= TASK BRIEF =
Where a line of the records holds the string "agent", copy that line.

+ + + + + + +

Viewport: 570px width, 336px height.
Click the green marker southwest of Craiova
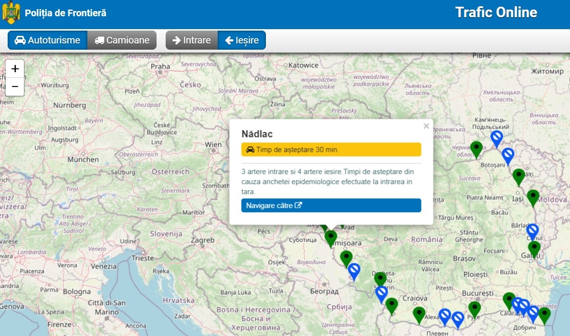(391, 304)
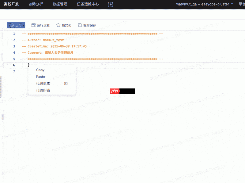Open 数据管理 in the top navigation
Image resolution: width=245 pixels, height=183 pixels.
pyautogui.click(x=60, y=4)
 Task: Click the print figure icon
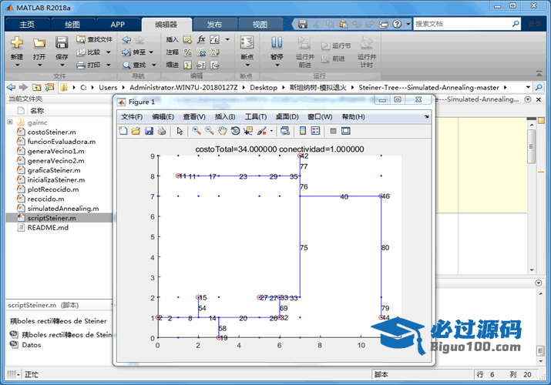(161, 131)
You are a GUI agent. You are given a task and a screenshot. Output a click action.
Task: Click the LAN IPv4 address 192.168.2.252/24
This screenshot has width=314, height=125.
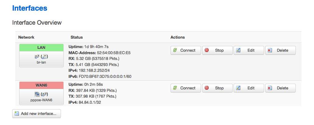pyautogui.click(x=94, y=70)
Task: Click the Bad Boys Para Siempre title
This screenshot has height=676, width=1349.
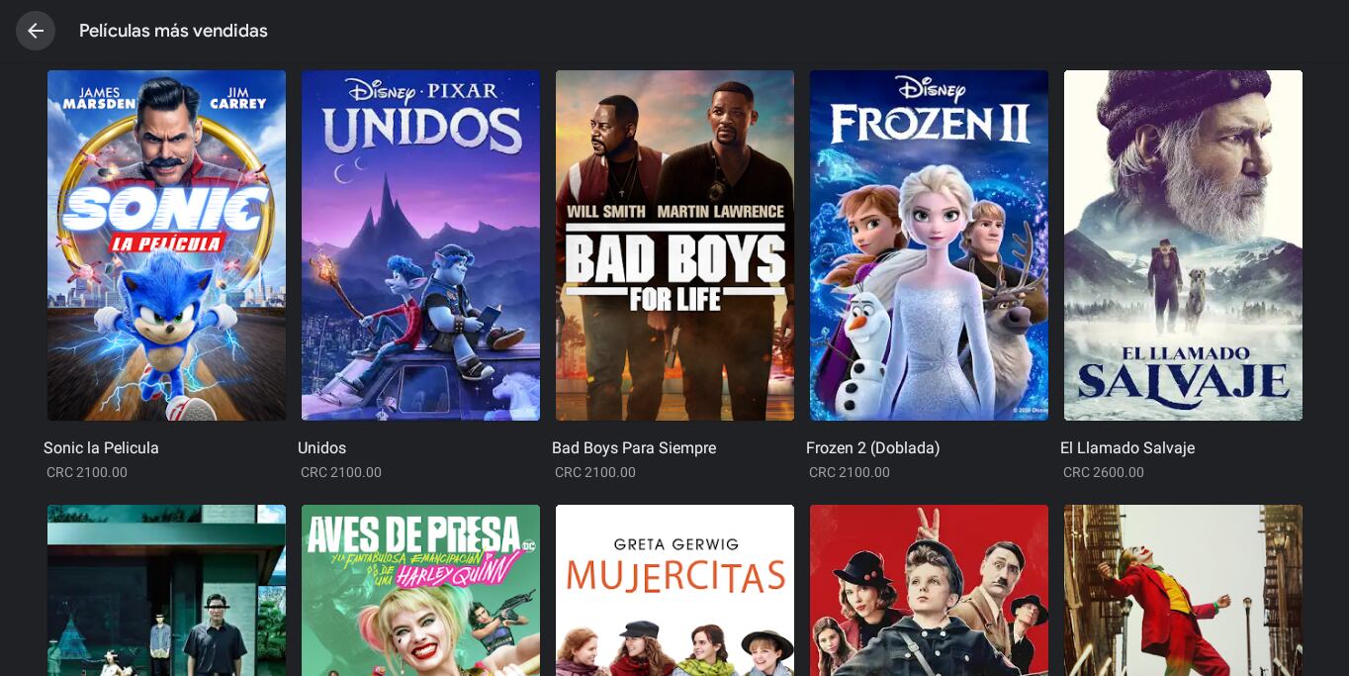Action: pyautogui.click(x=634, y=448)
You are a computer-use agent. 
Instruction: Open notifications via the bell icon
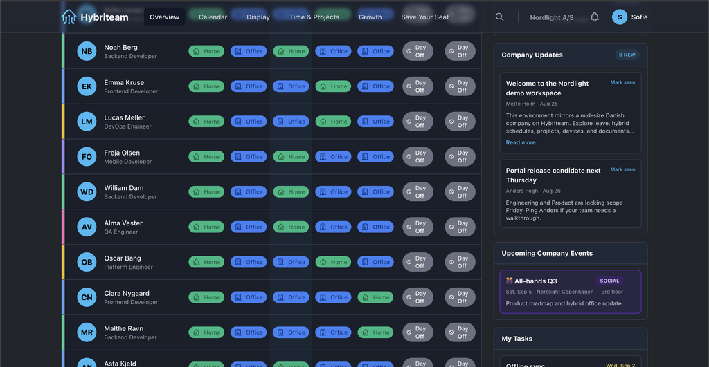click(x=595, y=17)
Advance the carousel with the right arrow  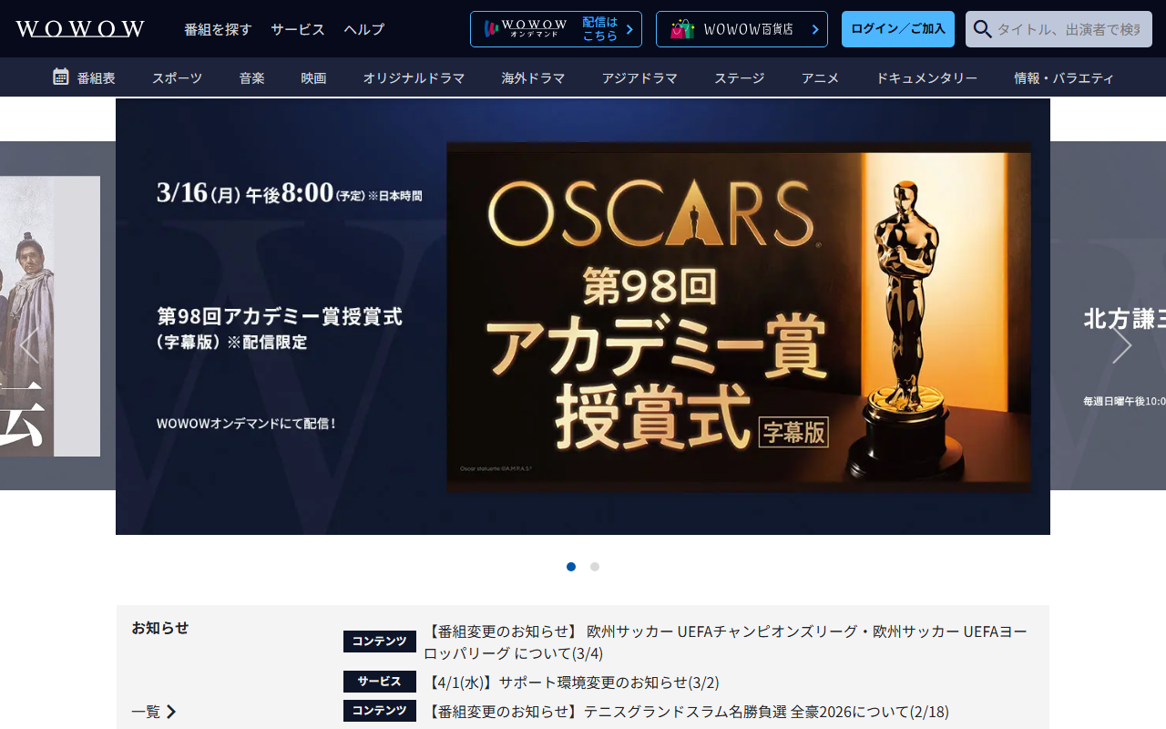[1121, 345]
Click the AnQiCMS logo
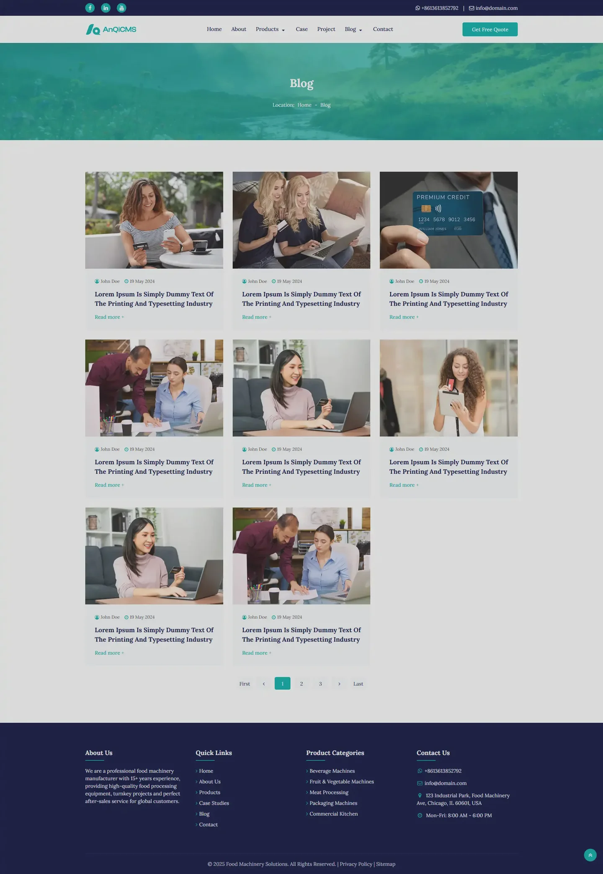Image resolution: width=603 pixels, height=874 pixels. (111, 29)
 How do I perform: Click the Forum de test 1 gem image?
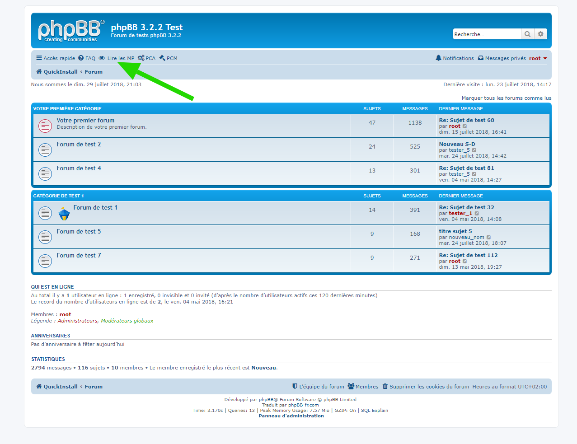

+ + + + + + +

= COMPLETED TASK =
You are a GUI agent. You are given a task and a screenshot. Output a click action.
You are a computer-use agent. 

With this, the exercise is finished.